Usually when I think of a book being described as "epic", that book is a lengthy piece of fantasy or a nonfictional history tome. However, I think "epic" is great word to describe Juliet by Anne Fortier.
Set in Siena, Italy - rather than Verona - Julie's story alternates with that of the Guilietta Tolomei in the 1340's. The history and culture of this story-within-the-story are brought to life in beautiful detail. The tale that is unraveled is presented as historical fact, bearing only faint resemblance to the popular play it evolved into.

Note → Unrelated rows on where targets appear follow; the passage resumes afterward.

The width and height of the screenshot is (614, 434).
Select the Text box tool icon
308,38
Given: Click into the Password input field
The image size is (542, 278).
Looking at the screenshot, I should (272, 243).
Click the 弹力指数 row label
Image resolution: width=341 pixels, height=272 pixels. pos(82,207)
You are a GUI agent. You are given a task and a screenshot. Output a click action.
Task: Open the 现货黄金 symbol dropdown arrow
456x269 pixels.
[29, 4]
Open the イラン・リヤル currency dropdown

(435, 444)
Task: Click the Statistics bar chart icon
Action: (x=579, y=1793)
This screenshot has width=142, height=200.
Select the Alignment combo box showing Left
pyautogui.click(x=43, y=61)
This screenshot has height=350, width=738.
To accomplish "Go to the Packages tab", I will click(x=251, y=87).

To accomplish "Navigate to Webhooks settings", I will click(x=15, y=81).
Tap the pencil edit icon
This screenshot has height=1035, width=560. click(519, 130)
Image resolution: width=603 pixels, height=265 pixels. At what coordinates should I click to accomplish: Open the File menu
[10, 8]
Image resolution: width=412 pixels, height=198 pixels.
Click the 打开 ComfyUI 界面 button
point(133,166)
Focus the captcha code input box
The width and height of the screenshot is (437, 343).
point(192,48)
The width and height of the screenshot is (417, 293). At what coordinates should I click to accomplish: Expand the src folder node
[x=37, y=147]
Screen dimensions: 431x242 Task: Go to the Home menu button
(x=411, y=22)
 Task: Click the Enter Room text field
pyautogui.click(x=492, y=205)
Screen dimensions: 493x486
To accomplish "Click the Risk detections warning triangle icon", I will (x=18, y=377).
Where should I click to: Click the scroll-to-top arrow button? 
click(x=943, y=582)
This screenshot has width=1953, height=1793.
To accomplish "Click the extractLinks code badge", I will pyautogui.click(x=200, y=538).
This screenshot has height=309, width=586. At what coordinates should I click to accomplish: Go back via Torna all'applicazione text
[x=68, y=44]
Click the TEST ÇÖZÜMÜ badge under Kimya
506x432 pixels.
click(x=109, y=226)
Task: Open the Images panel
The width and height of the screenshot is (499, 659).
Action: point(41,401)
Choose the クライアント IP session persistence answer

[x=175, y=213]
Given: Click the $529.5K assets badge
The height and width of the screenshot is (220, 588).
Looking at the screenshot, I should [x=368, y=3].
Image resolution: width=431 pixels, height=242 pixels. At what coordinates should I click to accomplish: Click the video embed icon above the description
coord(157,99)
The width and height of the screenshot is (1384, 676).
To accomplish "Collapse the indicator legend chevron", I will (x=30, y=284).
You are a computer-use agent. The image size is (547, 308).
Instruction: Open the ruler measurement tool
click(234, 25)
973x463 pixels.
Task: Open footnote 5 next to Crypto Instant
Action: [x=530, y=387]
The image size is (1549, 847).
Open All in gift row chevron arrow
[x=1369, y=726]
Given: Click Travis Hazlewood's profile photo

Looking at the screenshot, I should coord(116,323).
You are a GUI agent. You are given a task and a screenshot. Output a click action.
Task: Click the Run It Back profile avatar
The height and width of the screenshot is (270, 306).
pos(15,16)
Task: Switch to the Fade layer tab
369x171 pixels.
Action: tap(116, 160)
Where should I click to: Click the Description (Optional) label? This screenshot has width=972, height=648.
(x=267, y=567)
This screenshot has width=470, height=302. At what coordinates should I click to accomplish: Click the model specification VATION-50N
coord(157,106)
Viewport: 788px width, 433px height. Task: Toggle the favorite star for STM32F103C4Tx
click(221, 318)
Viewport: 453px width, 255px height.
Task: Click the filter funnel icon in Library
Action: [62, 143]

As Julie unravels clues to her family's ancient past, she finds that the parts of the story Shakespeare got right may have huge implications for her future. Along with a "plague" that seems to have cursed her family for several generations, Julie wonders if she is destined to fall for a Romeo of her own. She can only hope that this time the tale will have a happier ending.
I really enjoyed this story and found the rich landscape of Italy to be enchanting in both the present and past portions of the book. Though there were a few spells when the narrative seemed to drag, for the most part I found the story intriguing and enjoyable. Fortier did a great job of creating a precursor to Romeo and Juliet and tying it nicely to a modern story. Even with such well-known, frequently reinvented source material, Fortier managed to take a new spin on Shakespeare, and Juliet is a book to be enjoyed by fans of the bard as well as those looking for a freshly original work.